Screenshot grounding data:
-*-
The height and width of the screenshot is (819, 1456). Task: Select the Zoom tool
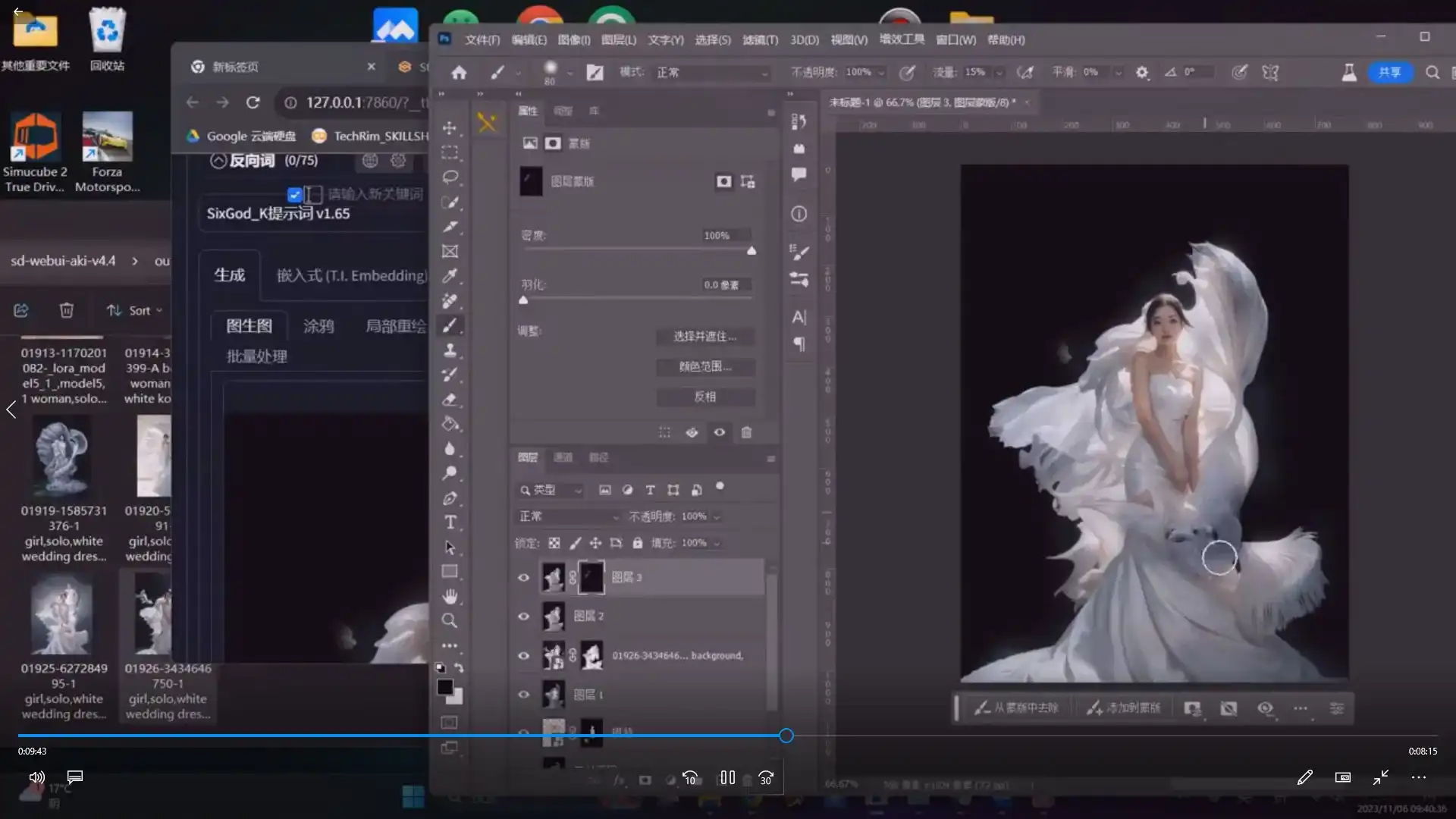pos(450,620)
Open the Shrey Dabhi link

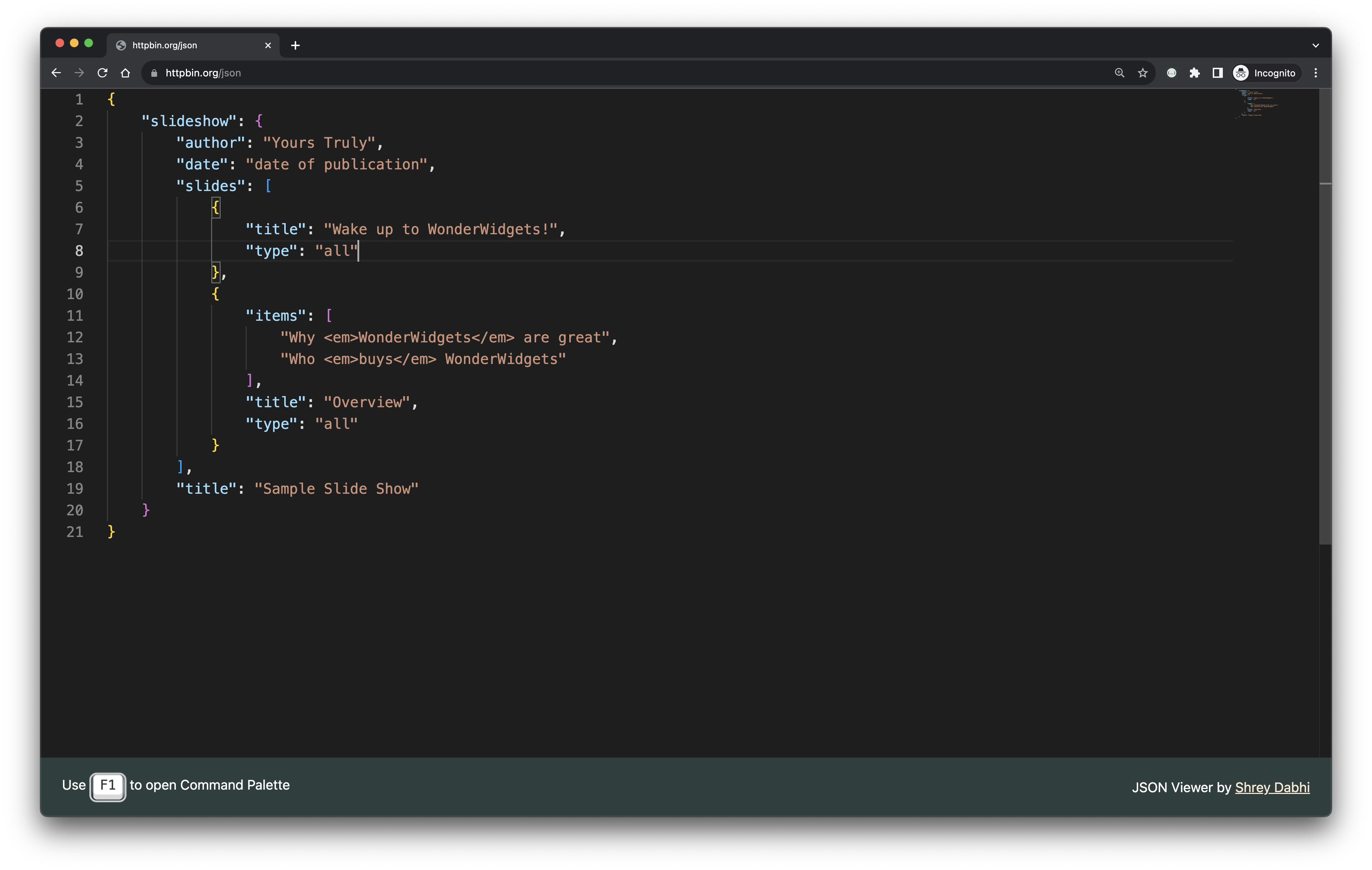click(x=1272, y=787)
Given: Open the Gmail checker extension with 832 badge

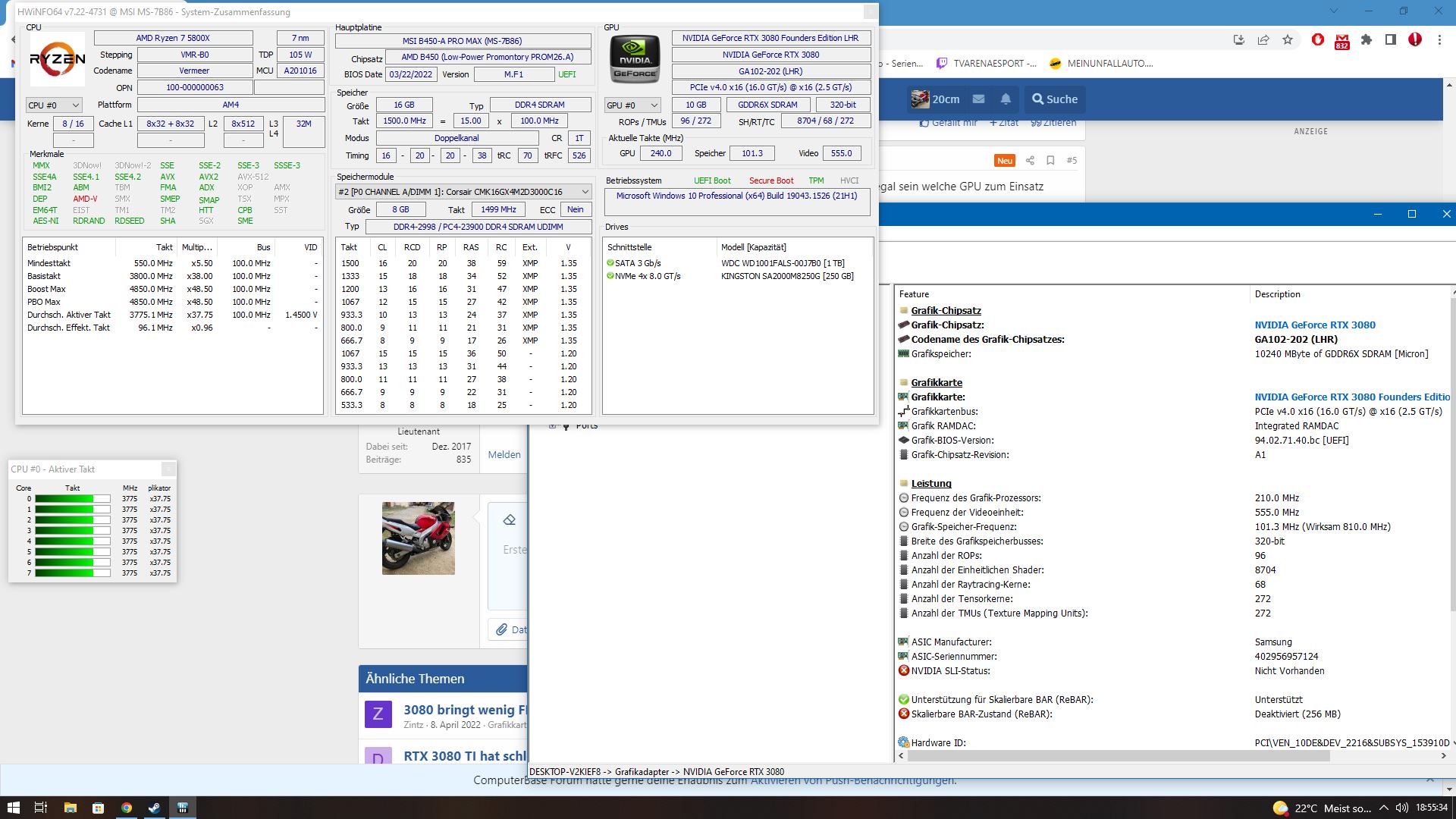Looking at the screenshot, I should point(1341,40).
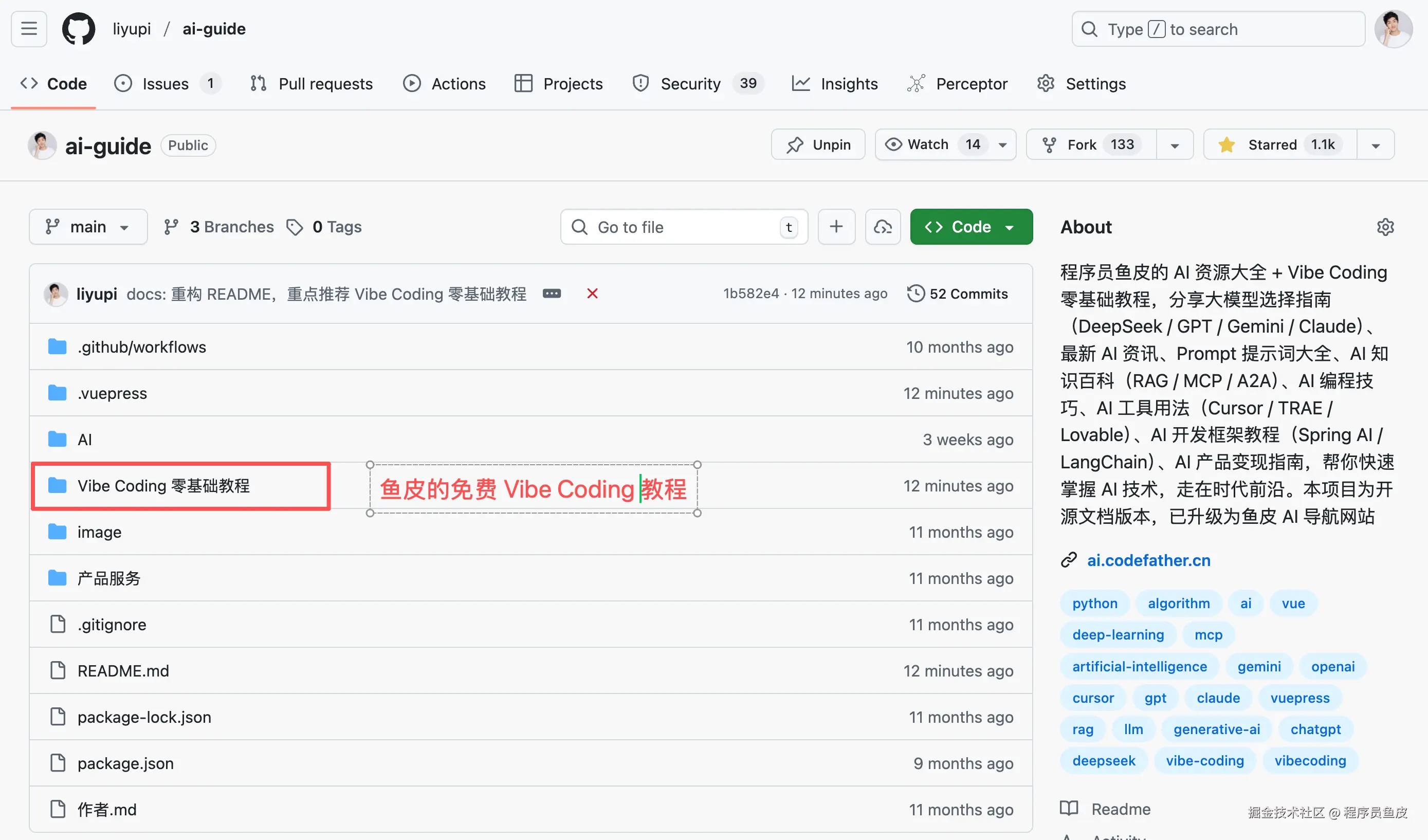The image size is (1428, 840).
Task: Open the GitHub home via the logo icon
Action: point(78,28)
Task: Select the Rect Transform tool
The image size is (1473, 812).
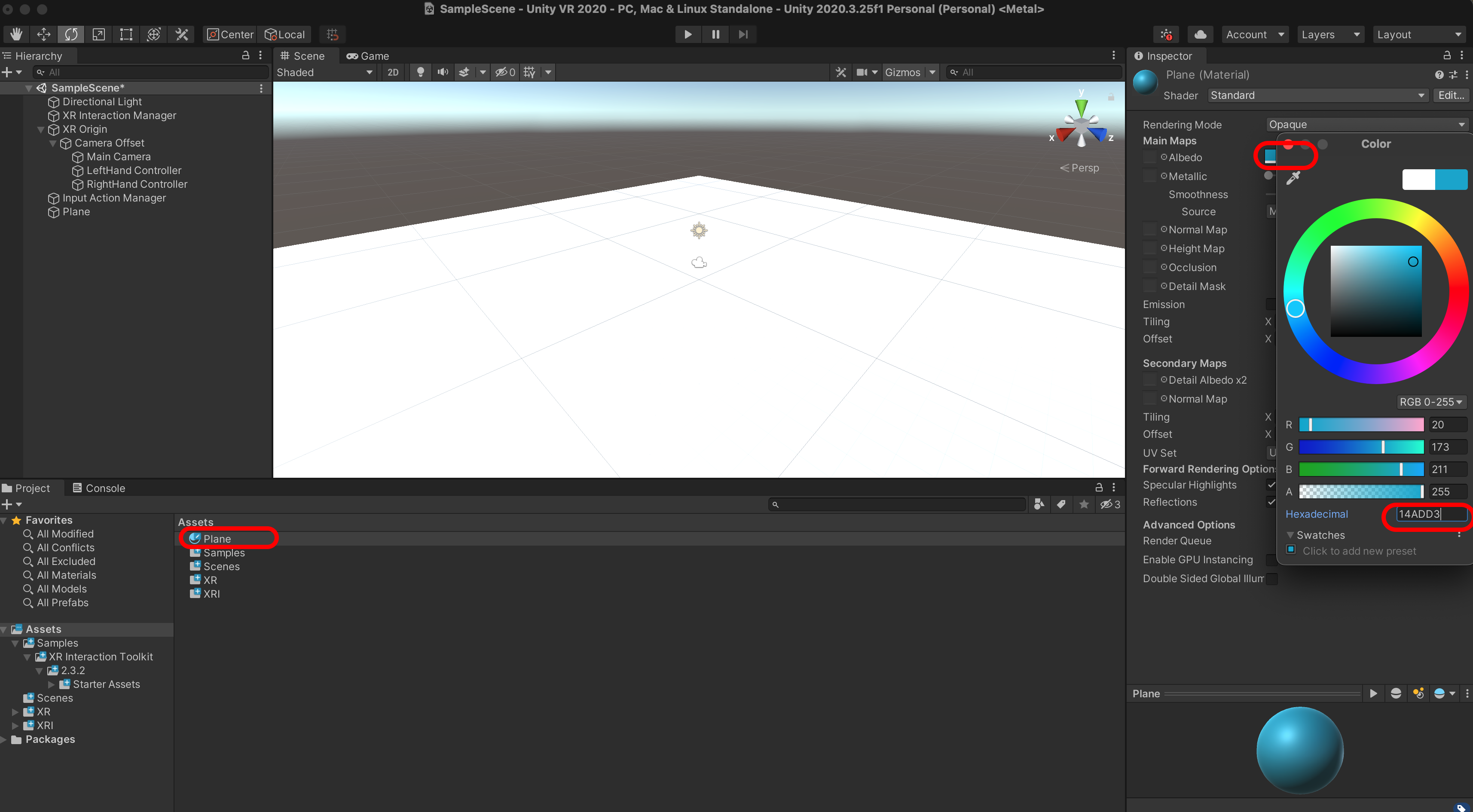Action: [x=126, y=34]
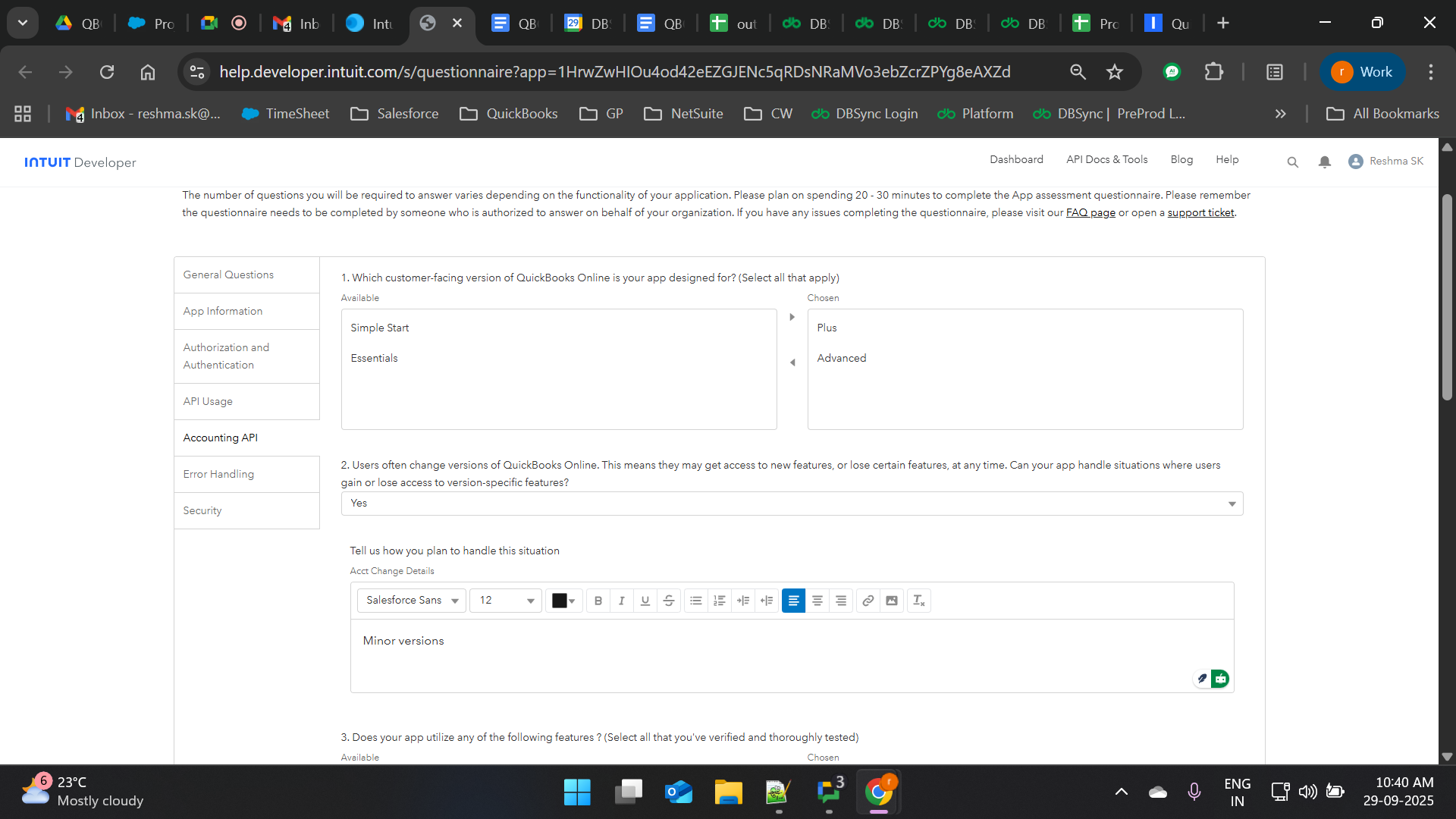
-*-
Exercise details ->
The expected output is the full data above, reproduced exactly with no images.

Exercise answer ->
The height and width of the screenshot is (819, 1456). Task: Select the Zoom tool
pos(450,620)
Open the Shrey Dabhi link

click(x=1272, y=787)
Given: Open the Gmail checker extension with 832 badge

Looking at the screenshot, I should point(1341,40).
The image size is (1428, 840).
Task: Open the GitHub home via the logo icon
Action: point(78,28)
Task: Select the Rect Transform tool
The image size is (1473, 812).
Action: [x=126, y=34]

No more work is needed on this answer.